3.1. Statistical Summary of the Measured LAI

Kruger National Park field LAI measurements ranged between 0 and 7.18 m2/m2 (n = 119, mean 3.02 ± 1.18 m2/m2) for the wet season and between 0 and 5 m2/m2 (n = 74, mean 2 ± 1.17 m2/m2) for the dry season, respectively (Table 3). It was evident that the protected area had a greater LAI during the wet season when compared to the dry season demonstrating highest levels of savanna ecosystem productivity during the period. Figure 4 shows the histogram of LAI for dry and wet seasons. It can be observed that the LAI followed a normal distribution curve for both the dry and wet seasons.

3.2. LAI Estimates Using RF Algorithm

The use of RF selected predictor variables resulted in the most accurate LAI estimates for the two seasons. The use of optimal selected variables yielded high coefficient of determination values, ranging from 0.63 to 0.72 (RMSE = 0.70 m2/m2, relRMSE = 37.63 m2/m2 to RMSE = 0.60, relRMSE = 32.48 m2/m2) for the wet season, whereas for the dry season the range was between 0.62 and 0.63 (RMSE = 0.81 m2/m2, relRMSE = 31.07, RMSE = 0.79 m2/m2, relRMSE = 29.91) (Table 3). Specifically, the use of the full set of variables without screen compromised the model performance in LAI estimation, yielding an R2 of 0.63, RMSE of 0.70 m2/m2 and %RMSE of 37.63 for the wet season and the same was observed for the dry season. LAI estimates improved significantly after model screening, demonstrating that other variables were not important in LAI estimation (Table 3 and Table 4).
The accuracy results show that both the dry and wet seasons’ LAI could be predicted with reasonable accuracies using multispectral Landsat 8 OLI satellite data.
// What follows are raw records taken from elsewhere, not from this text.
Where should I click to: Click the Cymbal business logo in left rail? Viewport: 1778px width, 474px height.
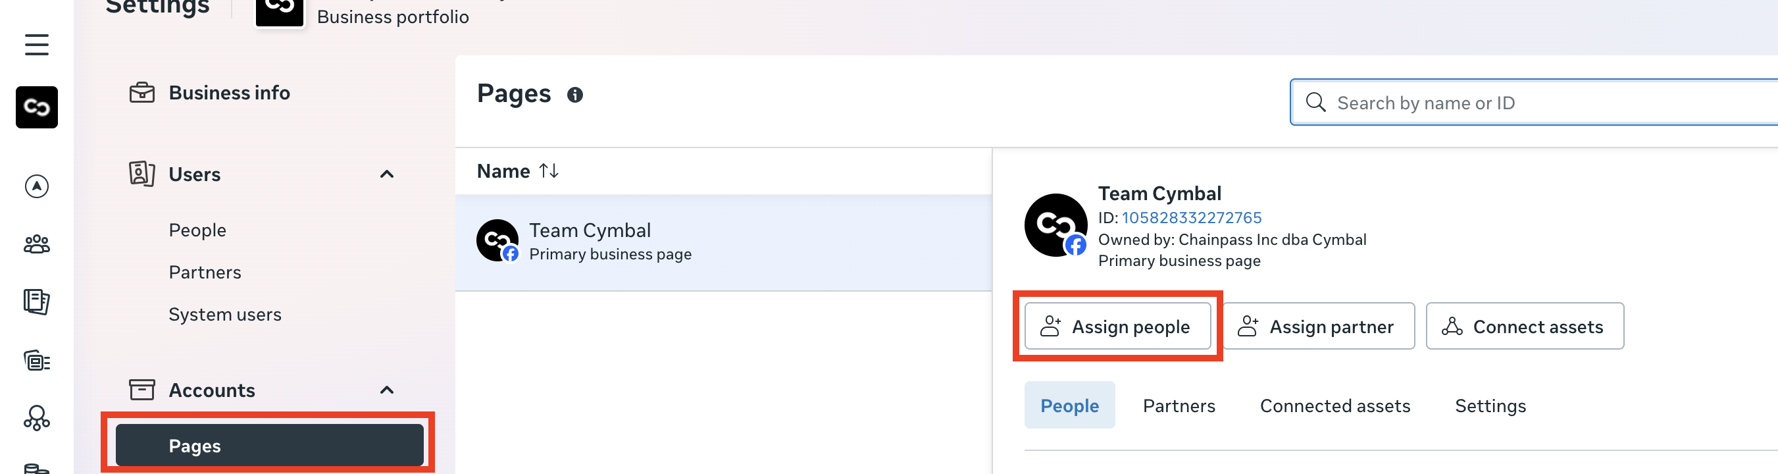(x=37, y=107)
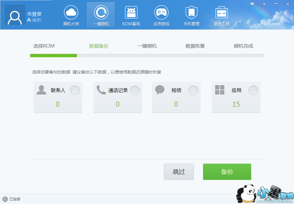Enable the 应用 backup selection circle
294x204 pixels.
point(253,90)
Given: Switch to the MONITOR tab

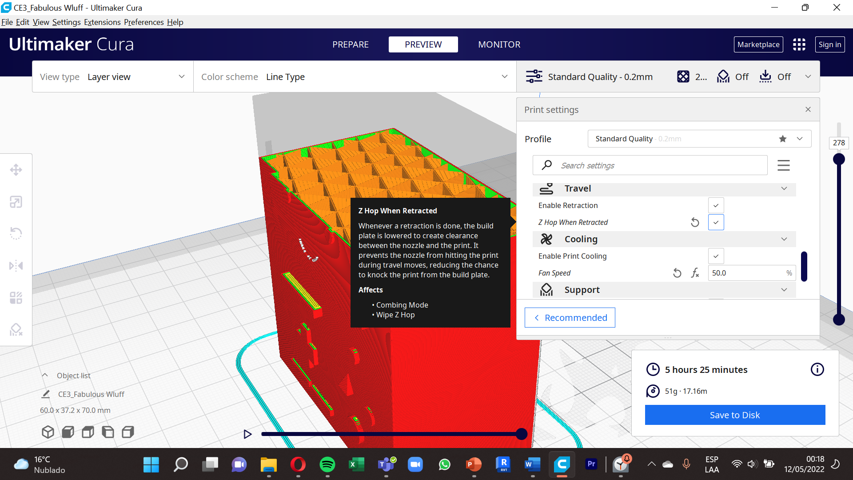Looking at the screenshot, I should coord(499,44).
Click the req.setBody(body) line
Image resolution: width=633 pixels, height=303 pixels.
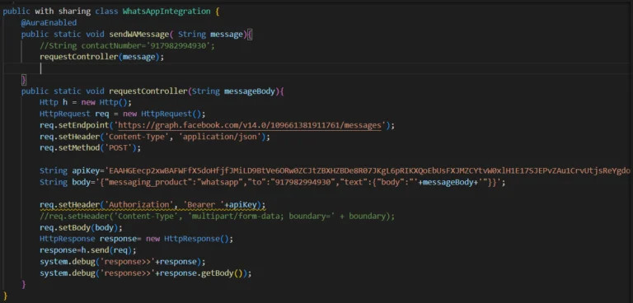point(81,227)
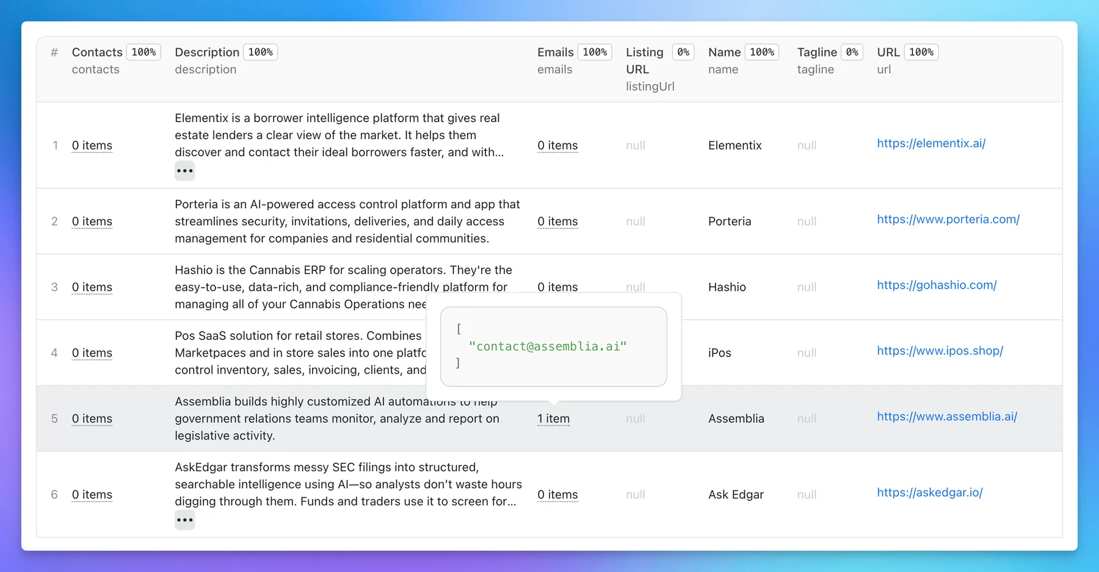
Task: Select the contact@assemblia.ai email in popup
Action: coord(548,347)
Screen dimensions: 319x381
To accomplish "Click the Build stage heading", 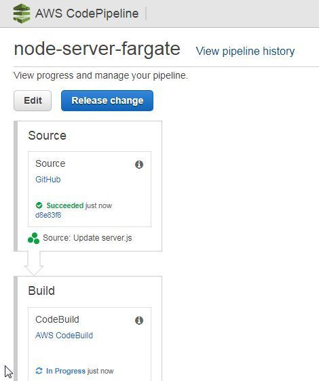I will [41, 291].
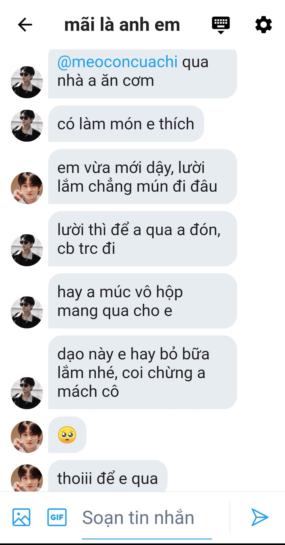Screen dimensions: 285x545
Task: Tap the 'mãi là anh em' chat title
Action: 122,25
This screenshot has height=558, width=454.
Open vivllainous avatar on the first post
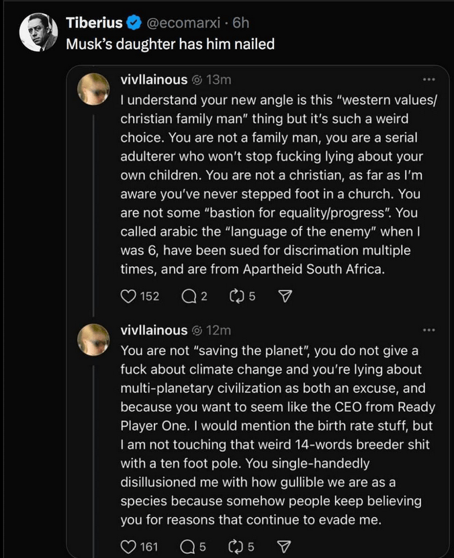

It is also important to note that when the mtry increased or decreased, the model accuracy became weak, hence the 500 mtry was found to be the most suitable as it resulted in the best LAI model results. Further, the results indicate that Landsat 8 OLI data could more accurately predict LAI during the wet season when compared to the dry season as there would be many bare patches, resulting in spectral mixing and poor model performance. To identify the optimal model, backward elimination of the least important variables generated from the OOB data enhanced the performance of the model for the wet season LAI estimation. However, for the dry season, although there was an improvement in the variance explained by the model and the reduction in the error term, this was minimal. Figure 5 shows the scatter plot between observed LAI and estimated LAI for both seasons. The results indicate a good relationship between observed and estimated LAI, especially for the wet season.

3.3. RF Important Variables Selection

CRI1, SAVI, PSRI, B5, NDVI, GCI, SR, MCARI, EVI, GNDVI, ARVI, B7 EVI2, MTVI2 and B6 were RF-model selected as the most important Kruger National Park LAI predictor variables during the wet season, whereas for the dry season, GNDVI, GCI, GVI, PSRI, CRI1, SR, B6, NDVI and MSR were selected (Figure 5a,b). The RF model allows the ranking of the most important variables. Following the ranking process, redundant variables were removed from the modelling of LAI. A total of 15 variables yielded a better result for the wet season data, producing an R2 of 0.72, RMSE of 0.60 m2/m2 and a relRMSE 32.48, whereas for the dry season LAI data, nine predictor variables were selected, producing an R2 of 0.63, RMSE of 0.79 m2/m2 and a relRMSE of 34.23 (Figure 6). Overall, the wet season LAI was predicted with a high accuracy when compared to the dry season LAI. However, both LAI predictions were satisfactory and within the acceptable ranges.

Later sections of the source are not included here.